Обрадоваться спасителю своему не успели. Пока-то настраивались душою, смущенные словами Тяпуева, полными остереженья и беды, пока-то, отравленные ядом, находили оправданье, и тут же незаметно и небрежно отмахнулись от своей судьбы, может, от крайней доброй руки… Боже мой, какая нелепость. Застонать впору, закричать, завыть, кусая губы, зареветь от заполошной тоски, что полонила грудь. И только Тимофей Ланин, лежа на передней нашести, странно улыбался развесистыми губами, и янтарные глаза тупо стекленели вослед отбегающему кораблю.
– Подохнем, Иван Павлович, на вас грех, – вдруг хмуро сказал Коля База. Парень посерел за ночь, и об острое лицо его можно было обрезаться. – Мы варежку раскрыли, а ведь глупости все. От чокнутого ума все… Как не понять-то!
– Шшанок, гуня, чего ерестишься? – оборвал Гриша и замахнулся даже. – Бывало, на промысле живо бы от кормщика заработал по сусалам. Шшолконул, дак скрасело бы только. Сидит, вякает. Тут люди другого ума, поболе твоего смыслят. Не с твоим умом тумкать.
– Здесь не промысел, да и этот-то не кормщик. – Коля База кивнул на Тяпуева, но неожиданно завязал разговор, надвинул капюшон на самые глаза, по-ребячьи скрючился на сиденье, просунув красные руки в рукава, и закрыл глаза. Тяпуев опустился на брезент посередке карбаса и спрятал в пригоршню лицо.
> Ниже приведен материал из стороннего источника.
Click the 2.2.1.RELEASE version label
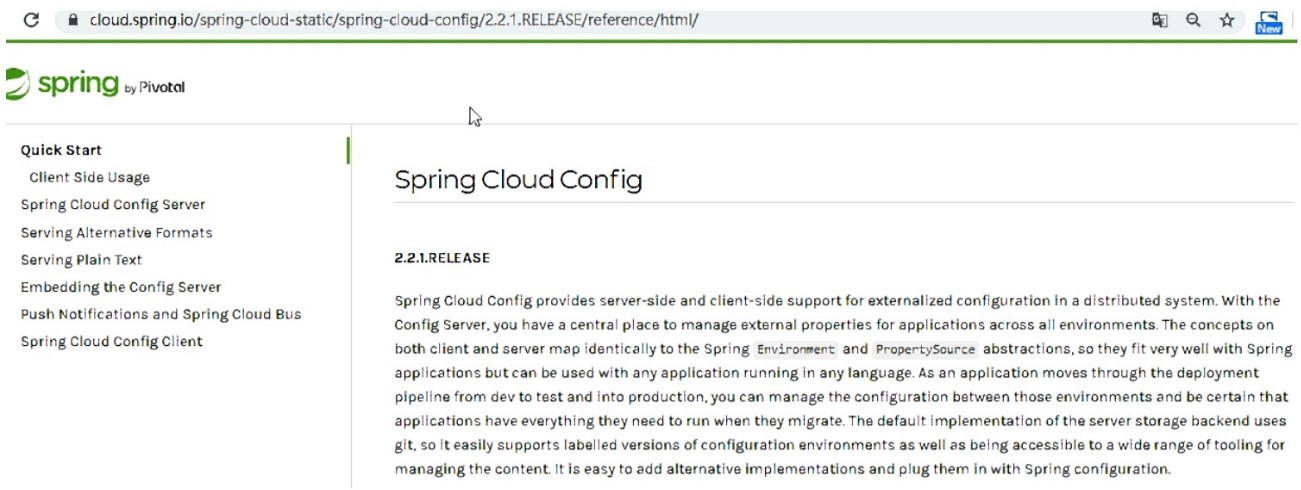This screenshot has width=1301, height=490. click(442, 258)
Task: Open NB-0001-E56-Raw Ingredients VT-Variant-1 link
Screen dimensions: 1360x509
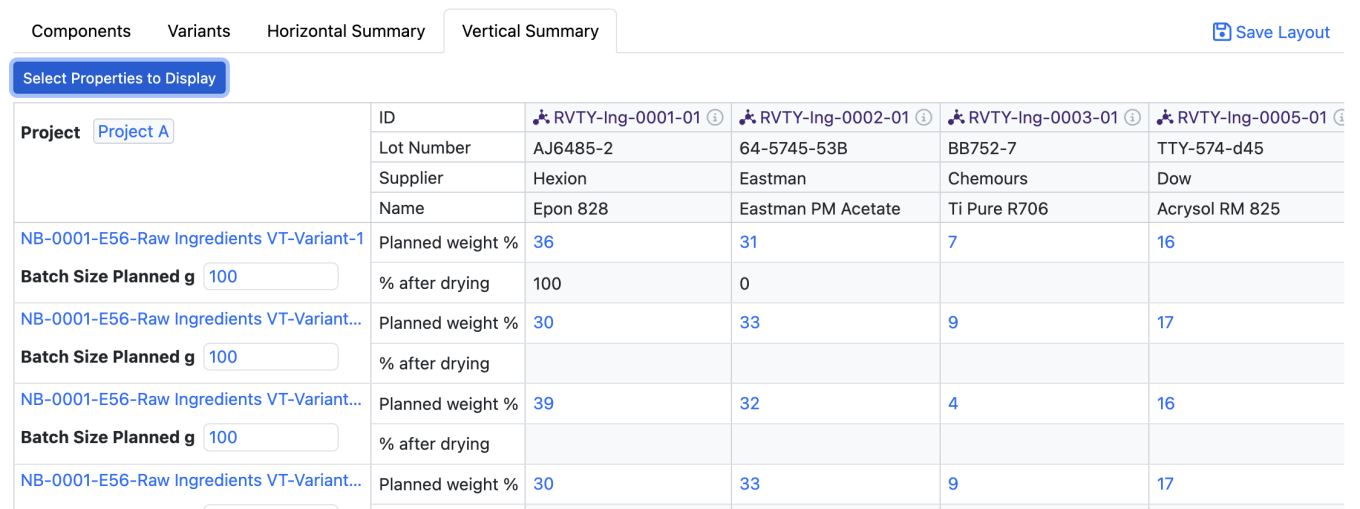Action: coord(192,238)
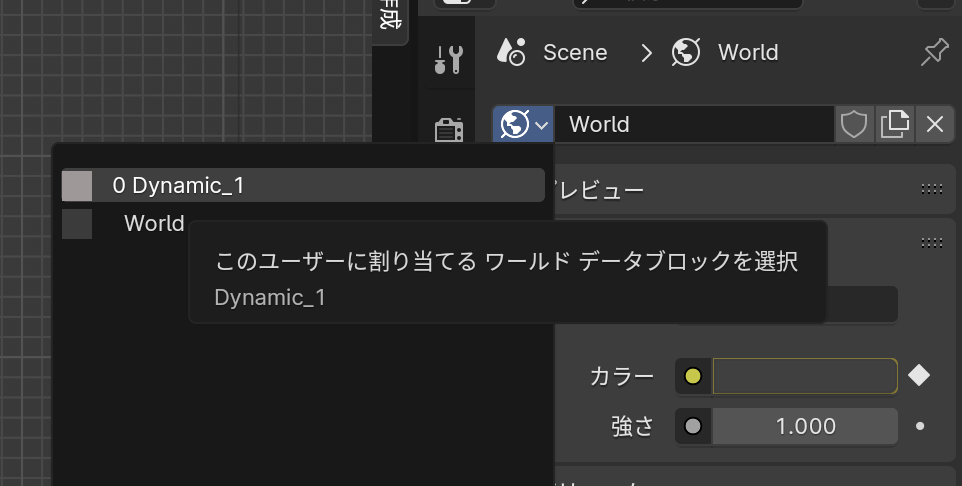This screenshot has width=962, height=486.
Task: Toggle animation dot beside Strength value
Action: click(x=920, y=426)
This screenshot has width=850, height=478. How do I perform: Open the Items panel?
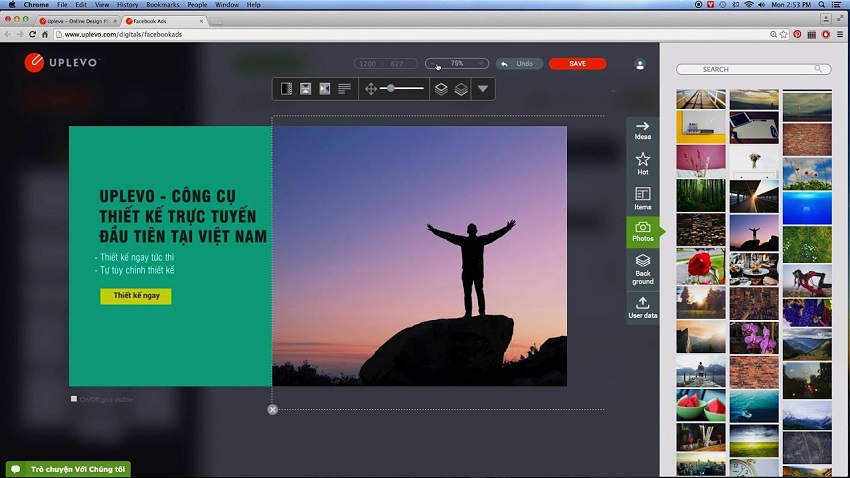pyautogui.click(x=642, y=197)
Сметанин яростно дымил, раздувая свекольные щеки. А с передней скамьи, все так же вглядываясь напряженно в синюю облачную стену, тупо и отрешенно улыбался Ланин.
Тут всхлопала о бортовину тугая волна, качнуло карбас, но никто не очнулся, не обратил внимания на размашистый всплеск. Засиверило, белые широкие гребни побежали от края и до края, море загудело, выбелилось, запылало крутыми языками; это ветер резко повернул на материк.
Наигравшись с мужиками, море выкинуло карбас в километре от Вазицы. Знать, не время погинуть им в пучине, не пришел срок: попугал морской хозяин, зорко и пытливо поглядев со стороны, да и отказал в своем приюте и гостеванье, отослал на берег, чтобы каждый лег в землю в свой черед, если хватит характера дожить до назначенного природой смертного часа.
Может, фармазон потрафил морскому хозяину, повеселил его одиночество, утешил душу, разбавил скуку? Так смешно все началось и грешно кончилось.
Вышли страдальцы на берег и, качаясь, вроде бы не по тверди правили, разбрелись, как чужие, каждый своей дорогой.
Деревня спала мертвым сном, словно бы вымерла в предутренние часы, и ни один посторонний шорох, вскрик иль собачий брех не проткнулся сквозь накатный прибойный гул.